Seite:
Von Wiktor Swanzew

„Dreckiger“ Himmel

Zerstörte Häuser und vom Antlitz der Erde getilgte Dörfer: Noch vor Kurzem tobten hier erbitterte Kämpfe. Peski, Perwomaiskoje, Netailowo – all diese Siedlungen existieren nur noch auf dem Papier.

Von Ukrainsk ist die Frontlinie etwa vier Kilometer entfernt, deswegen liegen die Zufahrt zur Stadt und alle Hauptstraßen unter Beschuss. Das ukrainische Militär verschießt Streumunition, greift Menschen und Fahrzeuge mit FPV-Drohnen und an offenen Stellen mit Panzerabwehrraketen an.

„Vorgestern traf unsere ‚Buchanka‘ ein ‚Kamikaze‘. Nachdem ich aus dem Waldstreifen herausgefahren war, merkte ich, dass sich im Himmel etwas gedreht hat und mir entgegengeflogen ist. Im letzten Moment bog ich abrupt nach rechts ab – die Drohne traf die Seite. Es gab eine Explosion, die Splitter flogen durch den Innenraum, trafen aber wie durch ein Wunder niemanden“, erzählt der Kämpfer mit dem Funknamen Medwed (Bär), während er zwischen verbrannten Panzern und einem erbeuteten ukrainischen Kosak-Panzerwagen manövriert.

Die Rotationen, die Ausfuhr von Verwundeten und Gefangenen, die Lieferung von Munition und Lebensmitteln erfolgen hier wie überall in der Dämmerung. Doch manchmal kommt es zu außerordentlichen Situationen und man muss bei Tageslicht fahren. An sonnigen und windfreien Tagen – und gerade solches Wetter herrscht gerade im Donbass – ist es besonders gefährlich.

Schriftliche Aufgabe:
Wie weit ist die Frontlinie laut der Seite von Ukrainsk entfernt?

Erfasste Daten:
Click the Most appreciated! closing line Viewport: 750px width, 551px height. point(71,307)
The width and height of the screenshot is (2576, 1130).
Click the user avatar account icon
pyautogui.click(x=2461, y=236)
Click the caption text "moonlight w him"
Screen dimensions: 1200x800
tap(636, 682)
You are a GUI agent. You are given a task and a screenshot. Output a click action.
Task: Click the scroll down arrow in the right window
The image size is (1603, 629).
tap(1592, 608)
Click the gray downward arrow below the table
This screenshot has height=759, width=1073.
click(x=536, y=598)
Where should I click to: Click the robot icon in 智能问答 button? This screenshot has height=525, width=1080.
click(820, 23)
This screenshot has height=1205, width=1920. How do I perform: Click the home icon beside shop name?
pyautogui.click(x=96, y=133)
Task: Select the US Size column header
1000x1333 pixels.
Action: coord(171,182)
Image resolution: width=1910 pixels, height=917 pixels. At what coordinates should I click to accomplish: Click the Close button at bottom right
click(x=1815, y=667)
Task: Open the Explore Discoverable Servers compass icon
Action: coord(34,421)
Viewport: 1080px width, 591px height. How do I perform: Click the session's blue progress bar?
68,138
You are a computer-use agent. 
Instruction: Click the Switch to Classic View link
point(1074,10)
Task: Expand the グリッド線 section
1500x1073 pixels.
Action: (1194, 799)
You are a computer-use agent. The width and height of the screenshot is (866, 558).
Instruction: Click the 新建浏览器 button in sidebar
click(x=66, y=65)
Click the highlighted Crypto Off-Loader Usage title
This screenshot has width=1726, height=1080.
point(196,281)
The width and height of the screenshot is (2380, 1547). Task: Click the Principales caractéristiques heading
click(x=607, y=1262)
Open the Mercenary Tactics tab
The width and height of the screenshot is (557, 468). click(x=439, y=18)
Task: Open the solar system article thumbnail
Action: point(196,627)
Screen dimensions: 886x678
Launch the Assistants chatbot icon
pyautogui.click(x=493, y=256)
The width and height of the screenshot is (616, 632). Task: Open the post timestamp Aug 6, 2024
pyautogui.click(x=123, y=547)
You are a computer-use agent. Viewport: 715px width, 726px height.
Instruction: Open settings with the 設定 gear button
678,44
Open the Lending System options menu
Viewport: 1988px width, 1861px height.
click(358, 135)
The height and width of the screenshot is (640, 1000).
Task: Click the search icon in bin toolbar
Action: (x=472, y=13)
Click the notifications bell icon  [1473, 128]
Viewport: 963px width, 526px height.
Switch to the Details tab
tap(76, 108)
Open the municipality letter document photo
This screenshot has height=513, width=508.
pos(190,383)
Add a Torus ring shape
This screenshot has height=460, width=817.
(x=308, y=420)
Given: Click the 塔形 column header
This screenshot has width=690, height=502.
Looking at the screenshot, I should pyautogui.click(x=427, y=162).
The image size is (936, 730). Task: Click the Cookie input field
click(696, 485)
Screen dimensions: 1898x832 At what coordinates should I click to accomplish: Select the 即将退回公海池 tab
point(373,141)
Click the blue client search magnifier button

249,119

Ergebnis der Aufgabe:
Etwa vier Kilometer.